◆ Stated problem:
Reproduce each of the records below word for word, without changing anything.

(Data drawn from a collection)
━━━━━━━━━━━━━━━━━━━━
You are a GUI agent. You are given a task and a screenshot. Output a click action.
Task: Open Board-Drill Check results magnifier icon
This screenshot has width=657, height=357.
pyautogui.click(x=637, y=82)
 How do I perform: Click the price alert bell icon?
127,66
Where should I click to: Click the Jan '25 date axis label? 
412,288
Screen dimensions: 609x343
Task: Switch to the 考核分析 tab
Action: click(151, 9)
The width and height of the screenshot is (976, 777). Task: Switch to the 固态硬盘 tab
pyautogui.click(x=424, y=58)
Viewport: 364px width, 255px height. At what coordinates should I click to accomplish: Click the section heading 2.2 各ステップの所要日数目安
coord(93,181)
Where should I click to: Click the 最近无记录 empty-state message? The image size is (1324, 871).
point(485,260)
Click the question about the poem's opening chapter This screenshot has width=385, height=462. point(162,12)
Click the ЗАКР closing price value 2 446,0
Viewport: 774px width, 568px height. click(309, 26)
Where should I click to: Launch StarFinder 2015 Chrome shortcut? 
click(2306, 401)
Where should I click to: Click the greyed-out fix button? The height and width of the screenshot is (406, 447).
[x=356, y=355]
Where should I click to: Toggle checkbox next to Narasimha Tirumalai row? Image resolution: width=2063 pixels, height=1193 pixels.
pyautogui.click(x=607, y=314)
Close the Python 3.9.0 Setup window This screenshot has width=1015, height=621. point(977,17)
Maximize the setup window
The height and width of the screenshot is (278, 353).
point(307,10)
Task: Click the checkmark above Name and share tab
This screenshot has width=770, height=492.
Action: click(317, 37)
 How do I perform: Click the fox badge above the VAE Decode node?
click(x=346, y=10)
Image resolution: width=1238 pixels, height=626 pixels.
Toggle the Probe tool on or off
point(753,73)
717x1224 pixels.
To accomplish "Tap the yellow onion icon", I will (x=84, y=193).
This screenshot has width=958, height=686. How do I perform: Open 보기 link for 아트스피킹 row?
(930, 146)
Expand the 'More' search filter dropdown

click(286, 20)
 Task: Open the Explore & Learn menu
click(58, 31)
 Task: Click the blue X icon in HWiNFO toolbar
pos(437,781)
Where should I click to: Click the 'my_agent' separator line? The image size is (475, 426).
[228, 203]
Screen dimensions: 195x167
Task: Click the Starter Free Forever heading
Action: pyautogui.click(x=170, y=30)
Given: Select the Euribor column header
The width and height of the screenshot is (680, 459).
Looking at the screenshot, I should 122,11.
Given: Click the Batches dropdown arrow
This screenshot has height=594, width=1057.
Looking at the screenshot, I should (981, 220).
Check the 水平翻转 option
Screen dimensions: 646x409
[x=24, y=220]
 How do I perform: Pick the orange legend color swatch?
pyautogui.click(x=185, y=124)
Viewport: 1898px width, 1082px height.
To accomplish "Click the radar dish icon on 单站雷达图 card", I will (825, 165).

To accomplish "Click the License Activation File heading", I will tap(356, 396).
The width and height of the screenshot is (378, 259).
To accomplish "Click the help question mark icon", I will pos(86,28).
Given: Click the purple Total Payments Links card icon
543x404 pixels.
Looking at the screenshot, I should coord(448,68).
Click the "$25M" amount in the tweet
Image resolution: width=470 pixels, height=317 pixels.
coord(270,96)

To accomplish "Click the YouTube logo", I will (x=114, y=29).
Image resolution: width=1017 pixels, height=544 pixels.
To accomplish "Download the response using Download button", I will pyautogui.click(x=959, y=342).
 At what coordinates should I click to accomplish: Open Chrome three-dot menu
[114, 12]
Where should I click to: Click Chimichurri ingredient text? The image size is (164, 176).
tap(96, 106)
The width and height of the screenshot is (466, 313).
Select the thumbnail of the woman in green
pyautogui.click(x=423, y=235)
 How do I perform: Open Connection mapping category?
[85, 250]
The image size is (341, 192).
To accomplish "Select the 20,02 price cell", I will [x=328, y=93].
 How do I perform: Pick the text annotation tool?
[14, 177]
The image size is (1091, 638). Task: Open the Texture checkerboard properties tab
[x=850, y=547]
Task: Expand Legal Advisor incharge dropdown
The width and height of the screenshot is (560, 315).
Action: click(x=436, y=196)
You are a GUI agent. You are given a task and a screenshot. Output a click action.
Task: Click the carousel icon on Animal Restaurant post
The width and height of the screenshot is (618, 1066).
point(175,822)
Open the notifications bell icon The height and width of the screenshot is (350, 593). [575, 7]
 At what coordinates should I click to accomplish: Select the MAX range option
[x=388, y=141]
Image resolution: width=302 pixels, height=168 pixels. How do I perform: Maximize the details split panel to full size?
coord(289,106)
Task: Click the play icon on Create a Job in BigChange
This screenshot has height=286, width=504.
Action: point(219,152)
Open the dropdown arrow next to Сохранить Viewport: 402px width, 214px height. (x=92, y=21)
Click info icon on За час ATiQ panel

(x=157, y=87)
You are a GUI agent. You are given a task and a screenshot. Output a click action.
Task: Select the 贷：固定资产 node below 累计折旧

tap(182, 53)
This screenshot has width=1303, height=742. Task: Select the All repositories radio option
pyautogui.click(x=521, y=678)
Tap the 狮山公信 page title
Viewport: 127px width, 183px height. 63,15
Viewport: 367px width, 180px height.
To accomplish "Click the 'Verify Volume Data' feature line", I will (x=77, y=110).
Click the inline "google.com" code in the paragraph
━━━━━━━━━━━━━━━━━━━━
◆ Reply to the exercise:
You are a GUI agent. You are given a task and a screenshot. Output a click action.
Task: Open Board-Drill Check results magnifier icon
This screenshot has width=657, height=357.
pyautogui.click(x=637, y=82)
 How do I perform: Click the price alert bell icon?
127,66
Where should I click to: Click the Jan '25 date axis label? 
412,288
Screen dimensions: 609x343
Task: Switch to the 考核分析 tab
Action: click(151, 9)
The width and height of the screenshot is (976, 777). Task: Switch to the 固态硬盘 tab
pyautogui.click(x=424, y=58)
Viewport: 364px width, 255px height. At what coordinates should I click to accomplish: Click the section heading 2.2 各ステップの所要日数目安
coord(93,181)
Where should I click to: Click the 最近无记录 empty-state message? The image size is (1324, 871).
point(485,260)
Click the question about the poem's opening chapter This screenshot has width=385, height=462. point(162,12)
Click the ЗАКР closing price value 2 446,0
Viewport: 774px width, 568px height. click(309, 26)
Where should I click to: Launch StarFinder 2015 Chrome shortcut? 
click(2306, 401)
Where should I click to: Click the greyed-out fix button? The height and width of the screenshot is (406, 447).
[x=356, y=355]
Where should I click to: Toggle checkbox next to Narasimha Tirumalai row? Image resolution: width=2063 pixels, height=1193 pixels.
pyautogui.click(x=607, y=314)
Close the Python 3.9.0 Setup window This screenshot has width=1015, height=621. point(977,17)
Maximize the setup window
The height and width of the screenshot is (278, 353).
point(307,10)
Task: Click the checkmark above Name and share tab
This screenshot has width=770, height=492.
Action: click(317, 37)
 How do I perform: Click the fox badge above the VAE Decode node?
click(x=346, y=10)
Image resolution: width=1238 pixels, height=626 pixels.
Toggle the Probe tool on or off
point(753,73)
717x1224 pixels.
To accomplish "Tap the yellow onion icon", I will (x=84, y=193).
This screenshot has width=958, height=686. How do I perform: Open 보기 link for 아트스피킹 row?
(930, 146)
Expand the 'More' search filter dropdown

click(286, 20)
 Task: Open the Explore & Learn menu
click(58, 31)
 Task: Click the blue X icon in HWiNFO toolbar
pos(437,781)
Where should I click to: Click the 'my_agent' separator line? The image size is (475, 426).
[228, 203]
Screen dimensions: 195x167
Task: Click the Starter Free Forever heading
Action: pyautogui.click(x=170, y=30)
Given: Select the Euribor column header
The width and height of the screenshot is (680, 459).
Looking at the screenshot, I should 122,11.
Given: Click the Batches dropdown arrow
This screenshot has height=594, width=1057.
Looking at the screenshot, I should (981, 220).
Check the 水平翻转 option
Screen dimensions: 646x409
[x=24, y=220]
 How do I perform: Pick the orange legend color swatch?
pyautogui.click(x=185, y=124)
Viewport: 1898px width, 1082px height.
To accomplish "Click the radar dish icon on 单站雷达图 card", I will (825, 165).

To accomplish "Click the License Activation File heading", I will tap(356, 396).
The width and height of the screenshot is (378, 259).
To accomplish "Click the help question mark icon", I will pos(86,28).
Given: Click the purple Total Payments Links card icon
543x404 pixels.
Looking at the screenshot, I should coord(448,68).
Click the "$25M" amount in the tweet
Image resolution: width=470 pixels, height=317 pixels.
coord(270,96)

To accomplish "Click the YouTube logo", I will (x=114, y=29).
Image resolution: width=1017 pixels, height=544 pixels.
To accomplish "Download the response using Download button", I will pyautogui.click(x=959, y=342).
 At what coordinates should I click to accomplish: Open Chrome three-dot menu
[114, 12]
Where should I click to: Click Chimichurri ingredient text? The image size is (164, 176).
tap(96, 106)
The width and height of the screenshot is (466, 313).
Select the thumbnail of the woman in green
pyautogui.click(x=423, y=235)
 How do I perform: Open Connection mapping category?
[85, 250]
The image size is (341, 192).
To accomplish "Select the 20,02 price cell", I will [x=328, y=93].
 How do I perform: Pick the text annotation tool?
[14, 177]
The image size is (1091, 638). Task: Open the Texture checkerboard properties tab
[x=850, y=547]
Task: Expand Legal Advisor incharge dropdown
The width and height of the screenshot is (560, 315).
Action: click(x=436, y=196)
You are a GUI agent. You are given a task and a screenshot. Output a click action.
Task: Click the carousel icon on Animal Restaurant post
The width and height of the screenshot is (618, 1066).
point(175,822)
Open the notifications bell icon The height and width of the screenshot is (350, 593). [575, 7]
 At what coordinates should I click to accomplish: Select the MAX range option
[x=388, y=141]
Image resolution: width=302 pixels, height=168 pixels. How do I perform: Maximize the details split panel to full size?
coord(289,106)
Task: Click the play icon on Create a Job in BigChange
This screenshot has height=286, width=504.
Action: point(219,152)
Open the dropdown arrow next to Сохранить Viewport: 402px width, 214px height. (x=92, y=21)
Click info icon on За час ATiQ panel

(x=157, y=87)
You are a GUI agent. You are given a task and a screenshot. Output a click action.
Task: Select the 贷：固定资产 node below 累计折旧

tap(182, 53)
This screenshot has width=1303, height=742. Task: Select the All repositories radio option
pyautogui.click(x=521, y=678)
Tap the 狮山公信 page title
Viewport: 127px width, 183px height. 63,15
Viewport: 367px width, 180px height.
To accomplish "Click the 'Verify Volume Data' feature line", I will (x=77, y=110).
Click the inline "google.com" code in the paragraph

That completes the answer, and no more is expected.